In reviewing the denial of benefits, the Court is limited to a determination of whether the Commissioner, through the administrative law judge's decision, applied the proper legal standards and whether the Commissioner's decision is supported by substantial evidence. Martinez v. Chater, 64 F.3d 172, 173 (5th Cir. 1995); 42 U.S.C. §§ 405(g), 1383(c)(3). “Substantial evidence is more than a scintilla, less than preponderance, and is such relevant evidence as a reasonable mind might accept as adequate to support a conclusion.” Villa v. Sullivan, 895 F.2d 1019, 1021-22 (5th Cir. 1990) (quoting Hames v. Heckler, 707 F.2d 162, 164 (5th Cir. 1983)). The Court may not reweigh the evidence or substitute its judgment for that of the Commissioner. Newton v. Apfel, 209 F.3d 448, 452 (5th Cir. 2000). Conflicts in the evidence and credibility assessments are for the Commissioner, not the Court, to resolve. Id. While substantial deference is afforded the Commissioner's factual findings, the Commissioner's legal conclusions, and claims of procedural error, are reviewed de novo. See Greenspan v. Shalala, 38 F.3d 232, 236 (5th Cir. 1994).

In this case, because the Appeals Council declined to review the ALJ's decision, the decision of the ALJ constitutes the final decision of the Commissioner, and the ALJ's factual findings and legal conclusions are imputed to the Commissioner.
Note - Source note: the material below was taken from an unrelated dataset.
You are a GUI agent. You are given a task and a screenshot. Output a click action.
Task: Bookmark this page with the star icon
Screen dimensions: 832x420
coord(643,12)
See Higginbotham v. Barnhart, 405 F.3d 332, 336 (5th Cir. 2005); Harris v. Apfel, 209 F.3d 413, 414 (5th Cir. 2000).

II. Factual and Procedural Background

Plaintiff Grace Hardy filed her application for SSI on June 15, 2020, alleging disability beginning September 1, 2019. (Tr. 151-60.) At the time of her SSI application, Hardy was 32 years old with an Associate Degree in Graphic Design and work experience as a restaurant cashier and waiter, pizza maker, and childcare provider. (Tr. 39, 49, 52, 195.) The related medical conditions upon which Hardy based her initial SSI application were obsessivecompulsive disorder, insomnia, borderline-personality disorder, post-traumatic stress disorder, generalized anxiety disorder, and bipolar disorder. (Tr. 194.) An Adult Function Report completed by Hardy's mother in support of her application explained that Hardy is unable to maintain employment due to severe panic attacks, severe anxiety when interacting with others, confusion about job responsibilities and expectations, and manic washing of her hands due to fears regarding contamination. (Tr. 202-05.) Hardy's application was denied initially on August 6, 2020, and again upon reconsideration on August 20, 2020. (Tr. 62-72, 73-84.)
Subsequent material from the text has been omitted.